Das Problem ist, dass du die Pumpe gar nicht vom Eisfach entfernen kannst.
So weit ich das bisher herausfinden konnte, gibt es keinen Deckel, mit dem du das Eisfach im Bereich der Pumpen-Montageposition danach abdichten könntest.

Du würdest also einen neuen Ausgleichsbehälter brauchen.
Wenn du die gleiche Einbauposition im Laufwerksschacht beibehalten möchtest, gibt es genügend Schacht-AGBs, die ohne integrierte Pumpenmontage auskommen:
Alphacool Repack Dual Bayres 5,25" Clear Rev.2 | Behalter - solo | 2x 5 1/4" Bayres | Ausgleichsbehalter | Wasserkuhlung | Aquatuning Germany
Phobya 5,25" Dual Bay Reservoir Black V.2 | 2x 5 1/4" Bayres | Ausgleichsbehalter | Wasserkuhlung | Aquatuning Switzerland

Und dann die Pumpe wie oben schon beschrieben mit einem entsprechenden Deckel auf Schaumstoff stellen und mit Schläuchen mit dem AGB verbinden.
(Die Pumpe muss im Kreislauf immer direkt nach dem AGB kommen und UNTER ihm positioniert sein, damit das Wasser von sich aus zur Pumpe fliessen kann).

Die Pumpe selbst ist eigentlich nicht besonders gut für einen grossen Silent-Loop geeignet.
Mit weniger als Volllast wird sie deinen Kreislauf wahrscheinlich gar nicht bewältigen... ob sie dann vernünftig entkoppelt wirklich leise ist, lässt sich wohl schwer sagen.
Kannst es ja auf einen Versuch ankommen lassen.. im schlimmsten Fall hast du das Geld für den Plexi-Deckel "verschwendet".
Wenns danach noch zu laut ist, müsstest du auf eine von diesen beiden ausweichen (sind aber auch deutlich teurer):

Alphacool Laing DDC310 - Complete Edition Eisdecke - silber/Plexi | DDC Pumpen Vorinstalliert | Laing DDC | Pumpen | Wasserkuhlung | Aquatuning Germany
Alphacool VPP655 - G1/4 IG inkl. Eisdecke D5 - Plexi V.3 | D5 Vorinstalliert | D5 Serie | Pumpen | Wasserkuhlung | Aquatuning Germany

Zusammen mit dem neuen AGB wärst du damit deutlich über 100€.
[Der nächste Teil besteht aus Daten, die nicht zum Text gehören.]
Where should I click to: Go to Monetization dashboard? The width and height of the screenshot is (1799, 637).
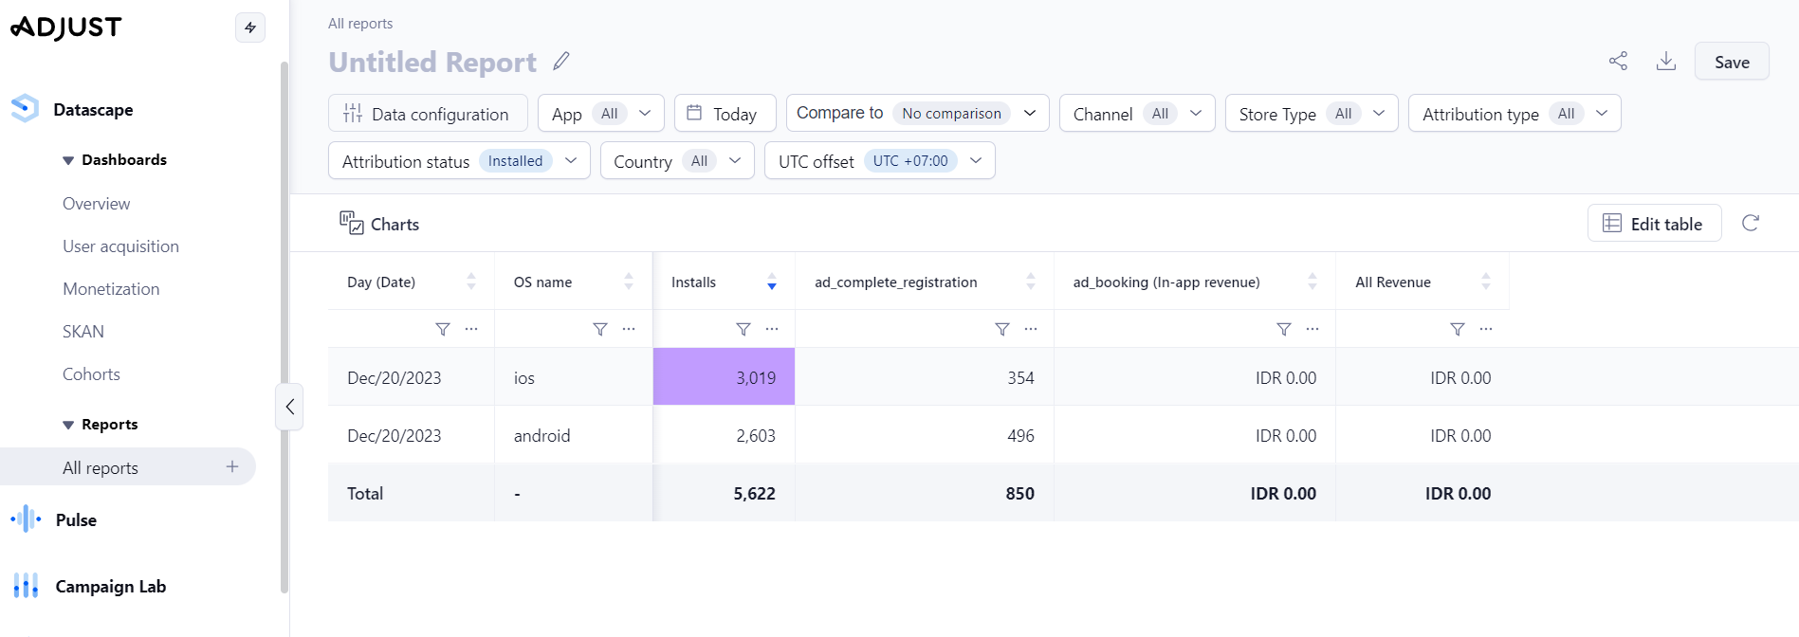111,289
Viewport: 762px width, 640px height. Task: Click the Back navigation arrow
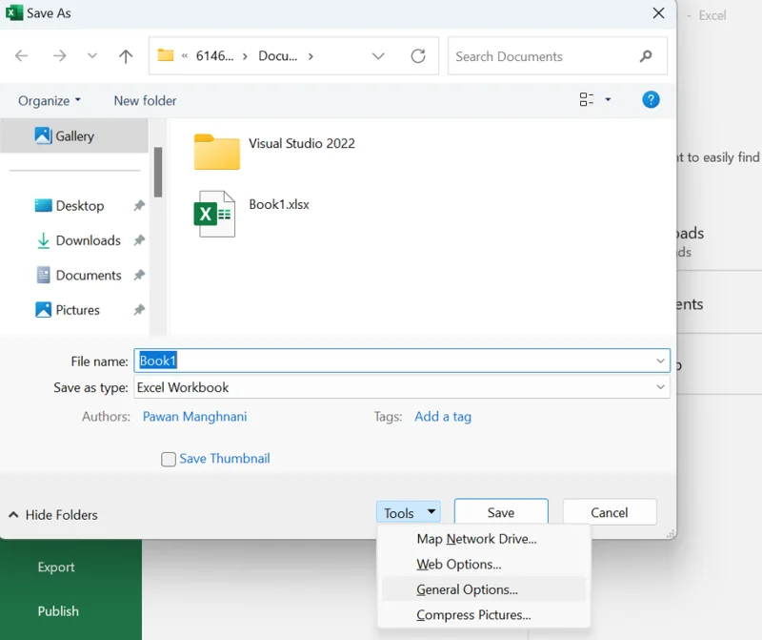click(x=22, y=56)
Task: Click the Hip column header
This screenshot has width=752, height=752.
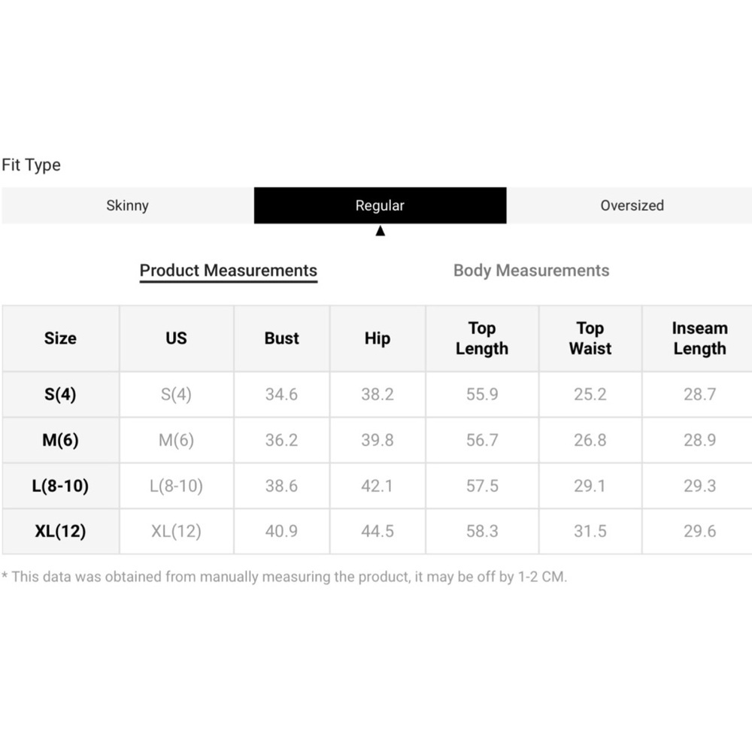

Eine ganz andere aber deutlich günstigere und trotzdem leise Alternative wäre auch die hier:
MagiCool DCP450 Preisvergleich | Geizhals Deutschland... das wäre dann halt eine ganz andere Lösung ohne Laufwerks-AGB.
Die Gesamtkosten wäre dabei also nur 40€.. leider ist sie erst ab dem 27.09 wieder lieferbar.


----------



## Schorchi (27. September 2017)

*AW: Hilfe bei extrem lauter WaKü Pumpe*

Habe jetzt die Ultra low noise 2600 Pumpe auf dem Plexiaufsatz gebaut und die alte Pumpe nur abgestöpselt. Jetzt schnurrt die WaKü wie ein Kätzchen.

Danke euch für eure Hilfe.

Gruß


----------



## TheWalle82 (15. November 2017)

*AW: Hilfe bei extrem lauter WaKü Pumpe*

Hi,

wie schauen denn deine Temps aus? Bist Du mit der Leistung der DC-LT 2600 zufrieden? Läuft sie auf volle Pulle mit 12 V oder hast sie gedrosselt?

Bin am überlegen mir ne Wakü für GPU und CPU zu bauen mit dieser Pumpe und hab Angst das sie nicht genug Durchfluss schafft weil se ja doch sehr klein ist.
Wenn Du mal kurz deine Erfahrungen teilen könntest wäre das super.


----------